Republican lawmakers in the House released their long awaited ‘repeal and replace’ Obamacare bill yesterday and, to the disappointment of many, it contains several of the same flaws as Obamacare.
There are many reasons why Obamacare was a failure. It reduced competition and made individual healthcare plans unprofitable for insurance companies. Many major insurers exited individual insurance markets, leaving 17% of Americans with only one choice of insurer, up from 2% just last year (here). Americans have been forced to pay for benefits they don’t want or need and have seen their premiums rise and coverage worsen. Obamacare has resulted in 5% (7.7 million people) of the US population getting subsidized health insurance, but that has come at the expense of tangibly worse healthcare coverage for the overwhelming majority of people who pay for their insurance.
At the heart of Obamacare’s problem is its prohibition on insurance companies charging for pre-existing conditions and risk factors.

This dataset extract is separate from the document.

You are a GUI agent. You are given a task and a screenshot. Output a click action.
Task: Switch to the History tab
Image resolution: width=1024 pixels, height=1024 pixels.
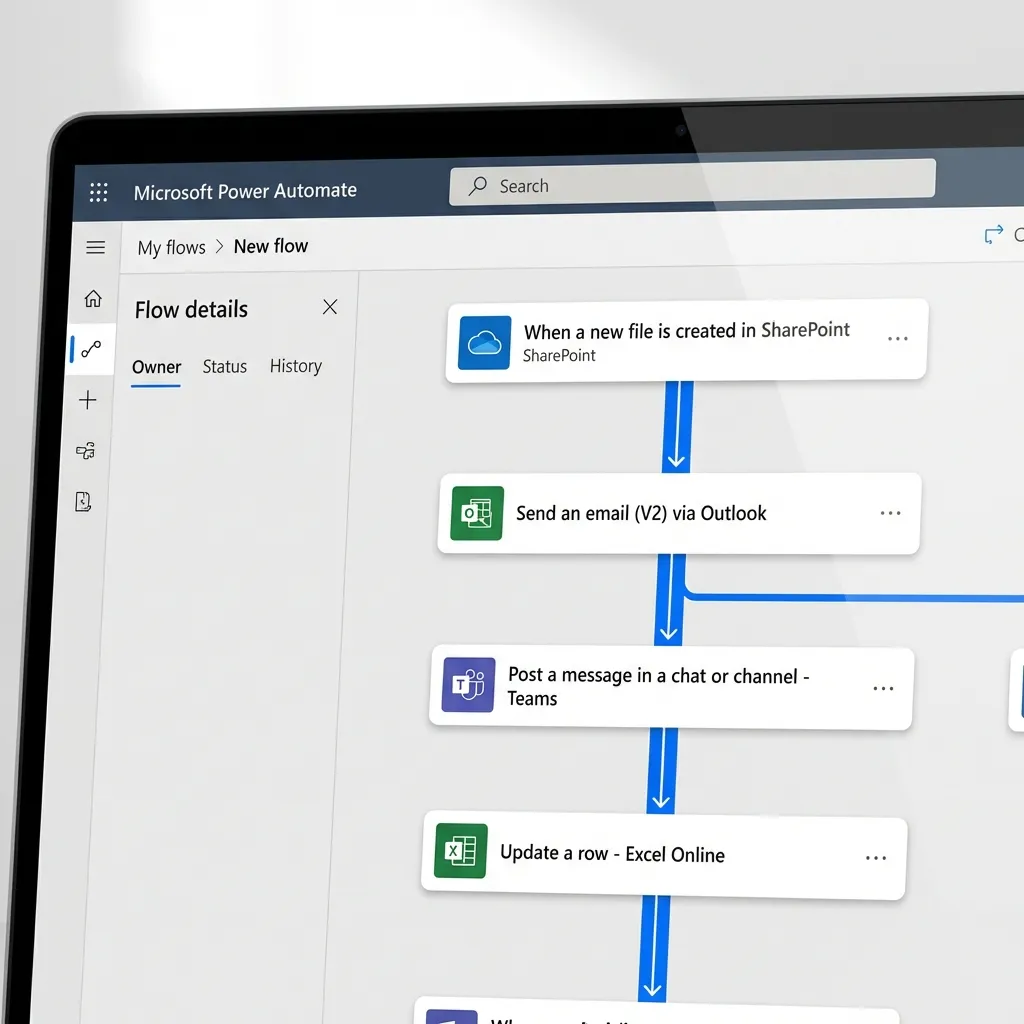click(295, 366)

That prohibition is the key driver of the rise in insurance premiums. In a system where only 5% of patients incur over 50% of all healthcare costs (here), prohibiting insurers from charging high need or high risk people more, more than doubles the healthcare cost burden for the 95% of relatively ‘healthy’ Americans.

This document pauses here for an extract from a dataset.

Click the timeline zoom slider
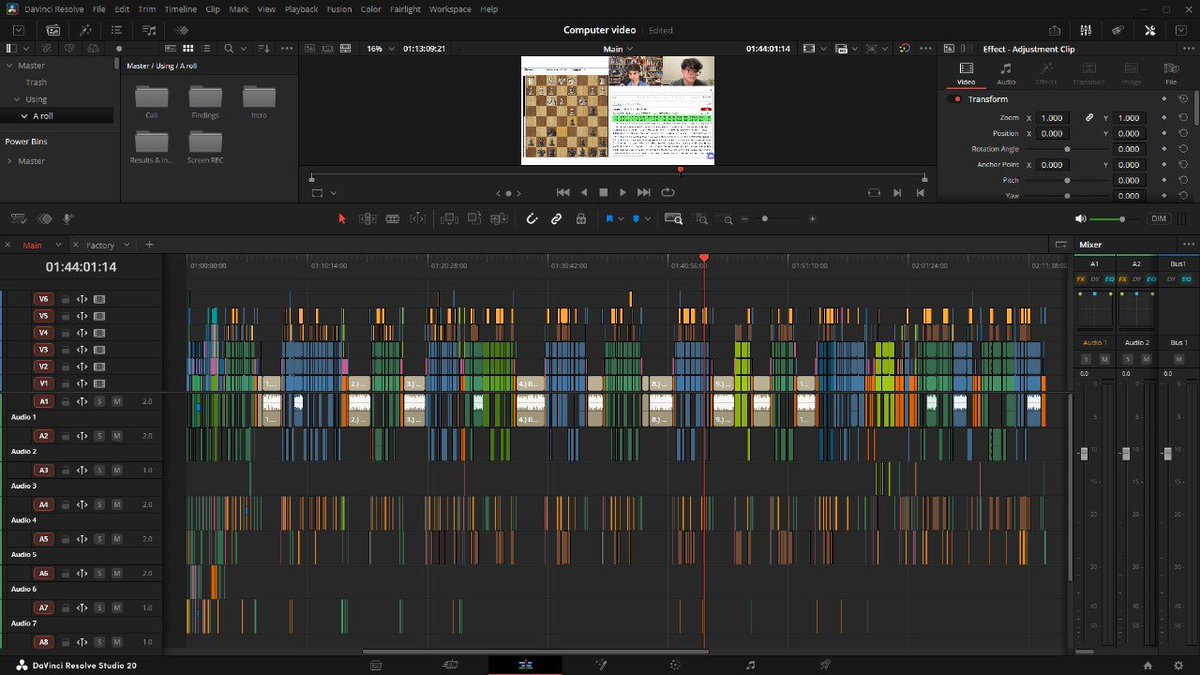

Furthermore, because a sick person and a healthy person are charged the same amount for insurance, Obamacare incentivizes people to wait until they become sick to buy insurance. If you are healthy, why pay for insurance month after month when you can wait until you become sick or need surgery to start paying the same amount? It would be like letting people buy a warranty on a computer after they have owned it for 10 years or letting them get auto insurance after a car accident. Obamacare tried to prevent this by charging a penalty for not having insurance but the penalty ($695) is a small fraction of the yearly cost of insurance and nothing compared to serious medical expenses. It is no surprise that, of the 44 million uninsured Americans, only about 10 million signed up for Obamacare, a disproportionate number of whom almost certainly had pre-existing conditions and of which three quarters are subsidized.

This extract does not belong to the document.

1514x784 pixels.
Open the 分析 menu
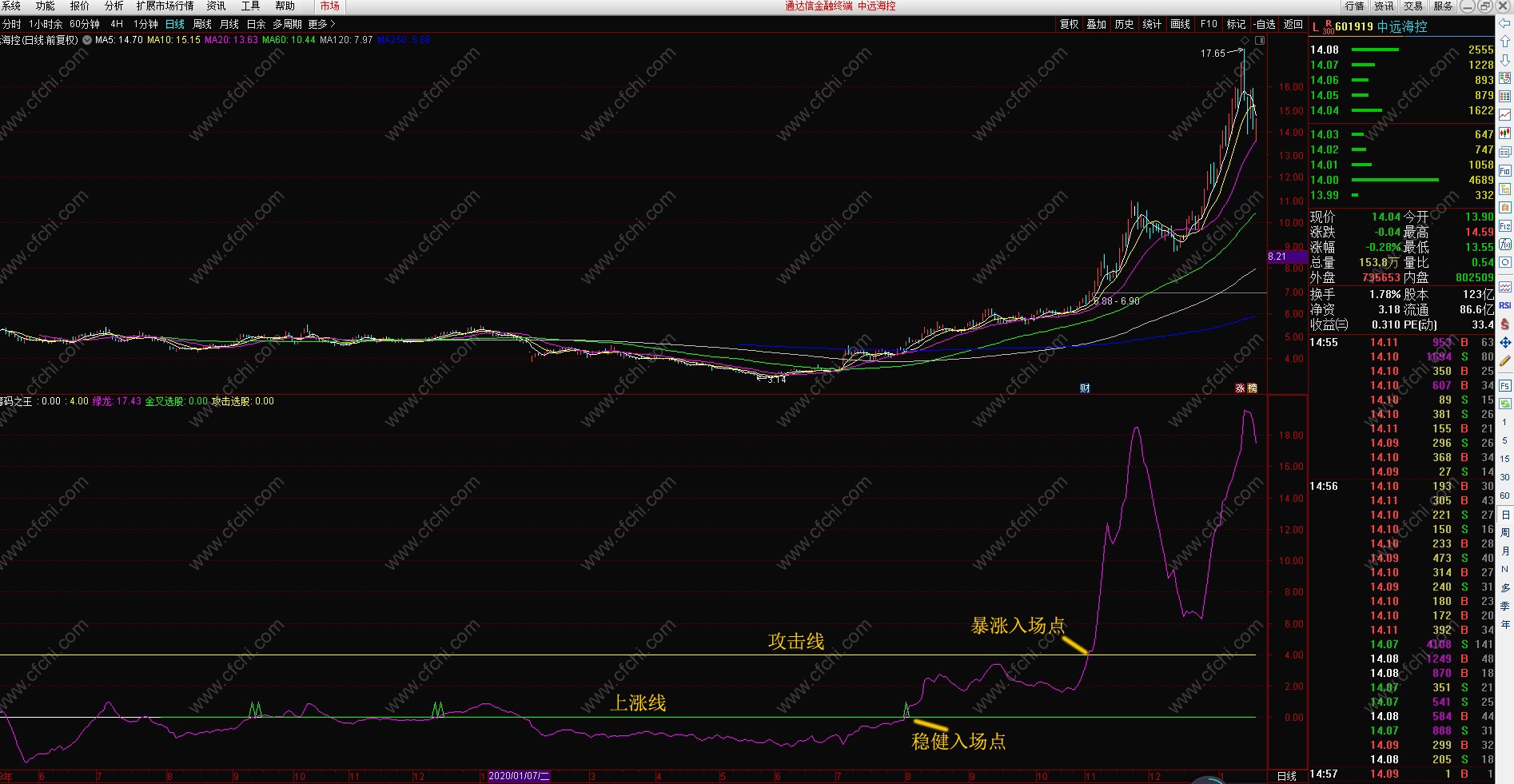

The GOP healthcare plan maintains the prohibition on insurers evaluating consumers’ health risks and charging for pre-existing conditions. Furthermore, it waters down the penalty for not having insurance. Instead of a $695 penalty per year for not having insurance, consumers would pay a 30% penalty on top of their premium when they do eventually get insurance. That only increases the incentive to delay getting insurance.
These issues all but guarantee that the GOP healthcare plan will suffer many of the same fatal flaws as Obamacare.
Charging for pre-existing conditions isn’t popular but it is an essential part of why Obamacare has led to spiraling costs for healthy people. Instead of prohibiting charging for pre-existing conditions, a better plan would be to ban increases in insurance premiums for people who become ill or injured after getting insurance and maintaining coverage. That will incentivize people to get insurance while they are young and healthy and to maintain continuous coverage.
Republicans in Congress have been talking about repealing and replacing Obamacare for eight years since it passed in 2009. It doesn’t appear from this plan that they have spent much of that time contemplating a better plan. Small wonder Congress’s approval rating (28%) is barely half that of Obamacare.